Task directions
Copy the records below verbatim, from the first line through the line containing "The height and width of the screenshot is (616, 1568).", inclusive, and output nothing else.

====== Material provided

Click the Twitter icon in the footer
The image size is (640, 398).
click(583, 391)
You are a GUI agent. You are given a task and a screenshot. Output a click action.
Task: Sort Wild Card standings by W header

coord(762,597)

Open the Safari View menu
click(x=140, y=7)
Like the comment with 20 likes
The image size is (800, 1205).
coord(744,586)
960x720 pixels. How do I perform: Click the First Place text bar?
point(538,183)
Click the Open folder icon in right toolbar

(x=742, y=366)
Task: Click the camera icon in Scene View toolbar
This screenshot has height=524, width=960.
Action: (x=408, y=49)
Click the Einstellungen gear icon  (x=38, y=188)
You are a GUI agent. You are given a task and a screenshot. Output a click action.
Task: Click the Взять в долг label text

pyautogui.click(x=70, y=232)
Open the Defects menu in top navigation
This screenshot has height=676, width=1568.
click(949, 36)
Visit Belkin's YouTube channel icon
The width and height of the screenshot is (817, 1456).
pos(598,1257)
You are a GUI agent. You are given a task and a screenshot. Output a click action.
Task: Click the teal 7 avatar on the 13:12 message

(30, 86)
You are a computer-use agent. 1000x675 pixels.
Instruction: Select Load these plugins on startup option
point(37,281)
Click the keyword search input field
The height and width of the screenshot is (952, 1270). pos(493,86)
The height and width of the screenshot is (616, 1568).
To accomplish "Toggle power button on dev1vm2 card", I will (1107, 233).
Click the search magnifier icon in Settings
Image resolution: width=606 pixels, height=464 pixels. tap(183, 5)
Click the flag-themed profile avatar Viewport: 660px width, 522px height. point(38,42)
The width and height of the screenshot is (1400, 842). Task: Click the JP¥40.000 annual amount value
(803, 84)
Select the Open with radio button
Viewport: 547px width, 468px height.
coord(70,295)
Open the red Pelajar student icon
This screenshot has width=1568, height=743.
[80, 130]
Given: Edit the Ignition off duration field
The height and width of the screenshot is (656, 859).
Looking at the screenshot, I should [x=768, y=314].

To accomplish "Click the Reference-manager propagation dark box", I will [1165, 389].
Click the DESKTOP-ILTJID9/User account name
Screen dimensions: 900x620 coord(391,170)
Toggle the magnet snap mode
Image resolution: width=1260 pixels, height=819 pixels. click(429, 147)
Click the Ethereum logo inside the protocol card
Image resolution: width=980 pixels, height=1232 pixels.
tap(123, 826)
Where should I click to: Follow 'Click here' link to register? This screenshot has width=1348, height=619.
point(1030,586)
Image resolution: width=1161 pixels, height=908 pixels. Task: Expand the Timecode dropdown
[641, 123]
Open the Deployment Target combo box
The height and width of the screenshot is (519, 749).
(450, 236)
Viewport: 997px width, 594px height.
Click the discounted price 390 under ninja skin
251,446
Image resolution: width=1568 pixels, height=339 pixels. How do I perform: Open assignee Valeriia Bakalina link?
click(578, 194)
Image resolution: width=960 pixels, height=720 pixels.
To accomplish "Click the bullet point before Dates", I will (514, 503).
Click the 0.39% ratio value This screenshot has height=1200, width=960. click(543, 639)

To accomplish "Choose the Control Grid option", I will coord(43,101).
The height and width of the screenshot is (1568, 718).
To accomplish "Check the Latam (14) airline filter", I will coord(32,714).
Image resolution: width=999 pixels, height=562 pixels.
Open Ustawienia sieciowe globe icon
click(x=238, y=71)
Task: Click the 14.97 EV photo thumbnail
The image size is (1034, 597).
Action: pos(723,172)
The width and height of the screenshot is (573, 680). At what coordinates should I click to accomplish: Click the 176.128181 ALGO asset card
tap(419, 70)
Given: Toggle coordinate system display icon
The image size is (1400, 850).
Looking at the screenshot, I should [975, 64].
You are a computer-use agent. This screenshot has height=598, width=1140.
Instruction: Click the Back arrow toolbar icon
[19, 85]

============

Your response
Click the Twitter icon in the footer
The image size is (640, 398).
click(583, 391)
You are a GUI agent. You are given a task and a screenshot. Output a click action.
Task: Sort Wild Card standings by W header

coord(762,597)

Open the Safari View menu
click(x=140, y=7)
Like the comment with 20 likes
The image size is (800, 1205).
coord(744,586)
960x720 pixels. How do I perform: Click the First Place text bar?
point(538,183)
Click the Open folder icon in right toolbar

(x=742, y=366)
Task: Click the camera icon in Scene View toolbar
This screenshot has height=524, width=960.
Action: (x=408, y=49)
Click the Einstellungen gear icon  (x=38, y=188)
You are a GUI agent. You are given a task and a screenshot. Output a click action.
Task: Click the Взять в долг label text

pyautogui.click(x=70, y=232)
Open the Defects menu in top navigation
This screenshot has height=676, width=1568.
click(949, 36)
Visit Belkin's YouTube channel icon
The width and height of the screenshot is (817, 1456).
pos(598,1257)
You are a GUI agent. You are given a task and a screenshot. Output a click action.
Task: Click the teal 7 avatar on the 13:12 message

(30, 86)
You are a computer-use agent. 1000x675 pixels.
Instruction: Select Load these plugins on startup option
point(37,281)
Click the keyword search input field
The height and width of the screenshot is (952, 1270). pos(493,86)
The height and width of the screenshot is (616, 1568).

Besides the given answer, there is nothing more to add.